Sometimes, it is evident without doing any calculations that two ratios are proportional to each other. If you and your dog are the only two animals in a room, and you are told that the adjoining gymnasium contains 457 people and 457 dogs, then you know the proportion of people to dogs is the same in both spaces.

But what about ratios that are not easily compared at a glance? For example, is 17/52 proportional to 3/9? If not, which is greater?

One way to do this would be to compute the decimal numbers of each fraction and see which is greater. But if you understand proportions, you can use cross-multiplication instead, multiplying opposite denominators and numerators:

(17/52) =?= (3/9)

(17)(9) = 153; (3)(52) = 156

Thus the ratios are not quite equal (3/9 is slightly greater), and the fractions are not proportional.

## What Is a Proportionality Constant?

A proportionality constant represents the constant difference between proportional ratios.

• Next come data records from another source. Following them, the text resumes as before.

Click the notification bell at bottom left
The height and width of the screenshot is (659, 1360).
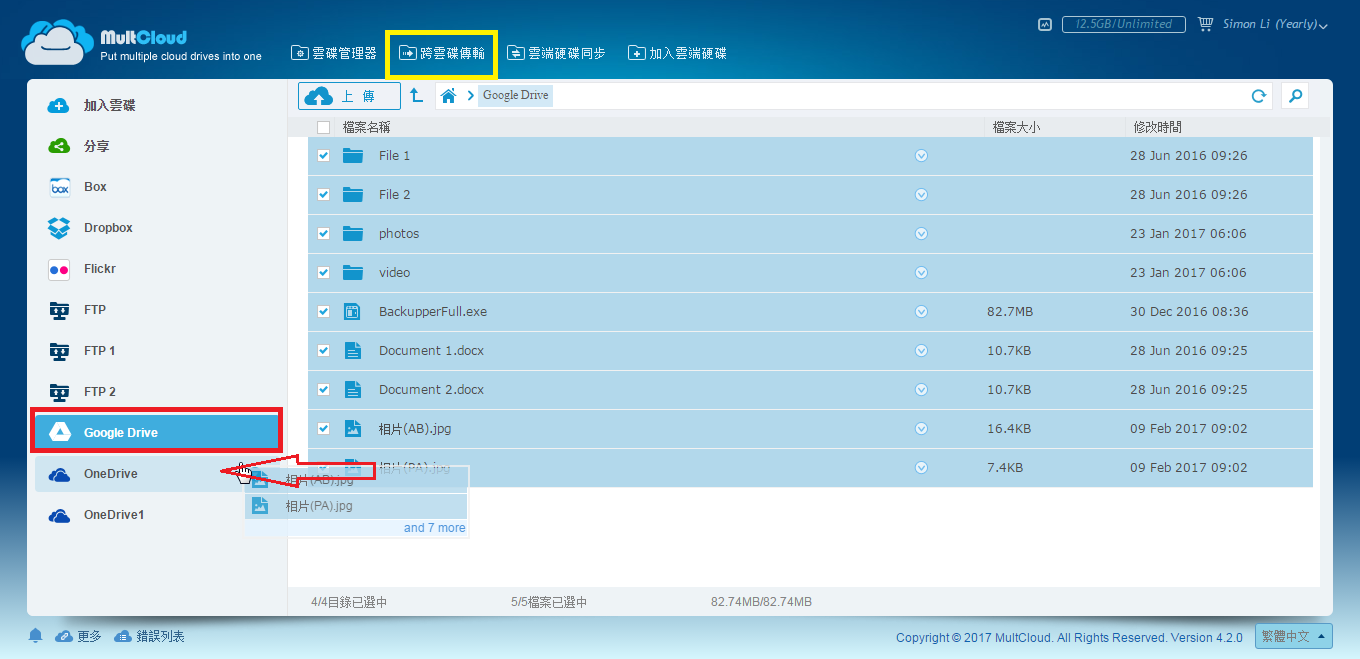tap(35, 635)
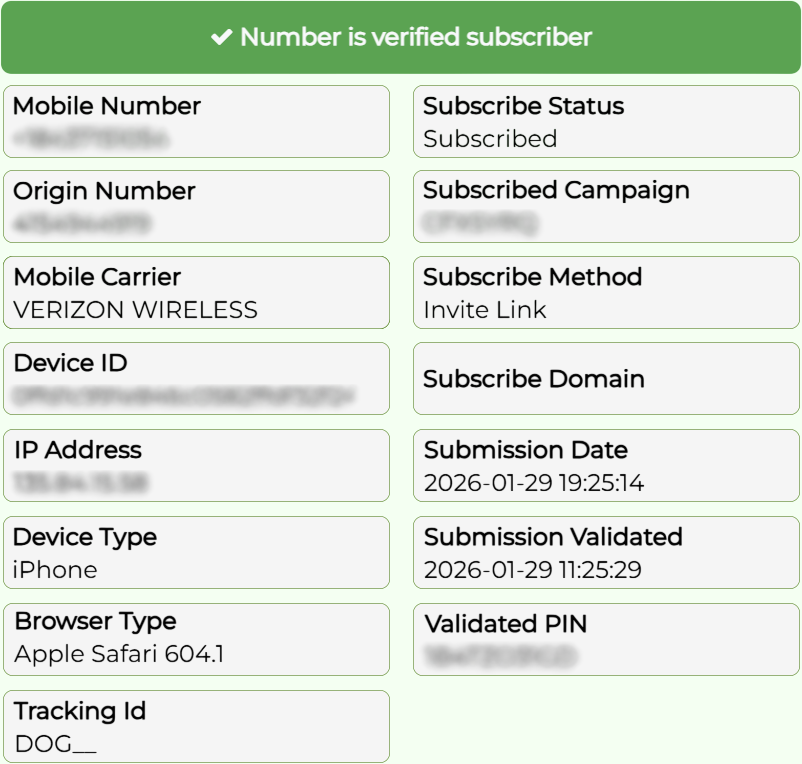Click the '2026-01-29 19:25:14' date value

pos(534,484)
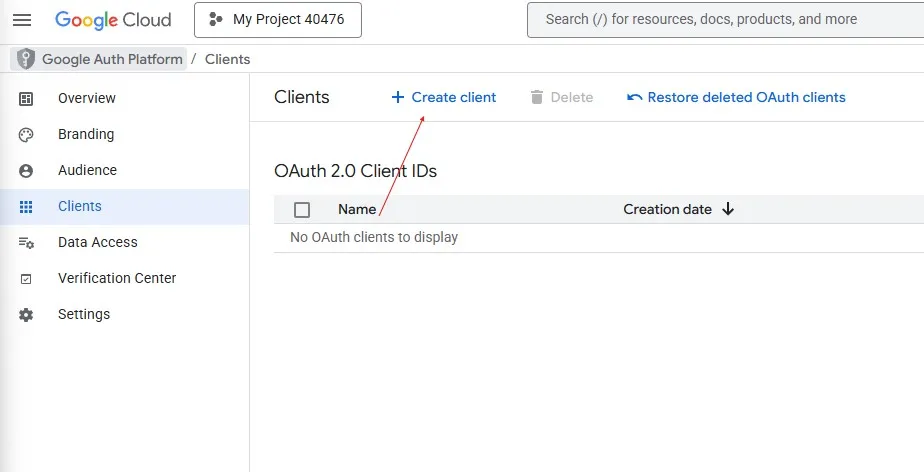Sort by Creation date arrow
This screenshot has width=924, height=472.
(x=728, y=209)
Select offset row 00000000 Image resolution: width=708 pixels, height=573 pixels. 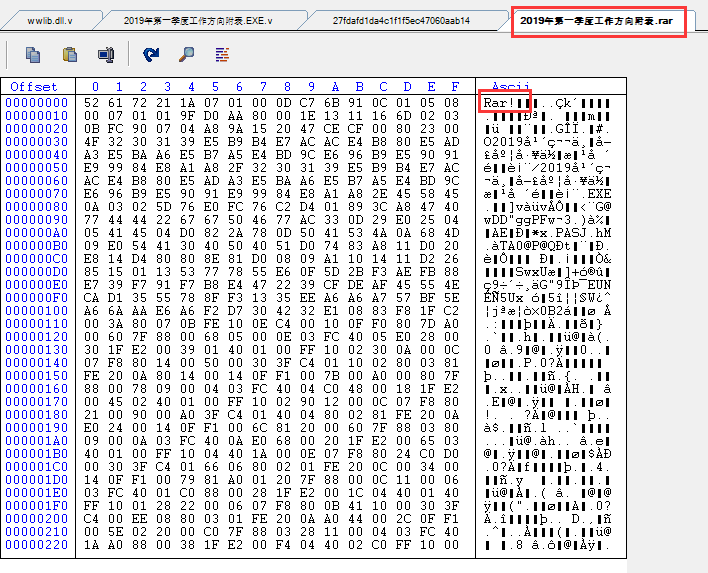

If a is proportional to b, then in the expression **a = kb**, k is the constant of proportionality. Two variables a and b are said to be *inversely proportional* when their product ab is a constant for all a and b, that is, when a = C/b and b = C/a.

**Example:** The number of archery fans is proportional to the number of baseball fans in a given coffee shop. At first, there are 6 archery fans and 9 baseball fans. If the number of baseball fans increases to 24, how many archery fans must there be?

Solve for k, where a = kb, a = 6 and b = 9:

k = 6/9 = 2/3 = 0.667

Now, solve the equation a = (0.667)(24) to get 16 archery fans in the now-more-crowded cafe.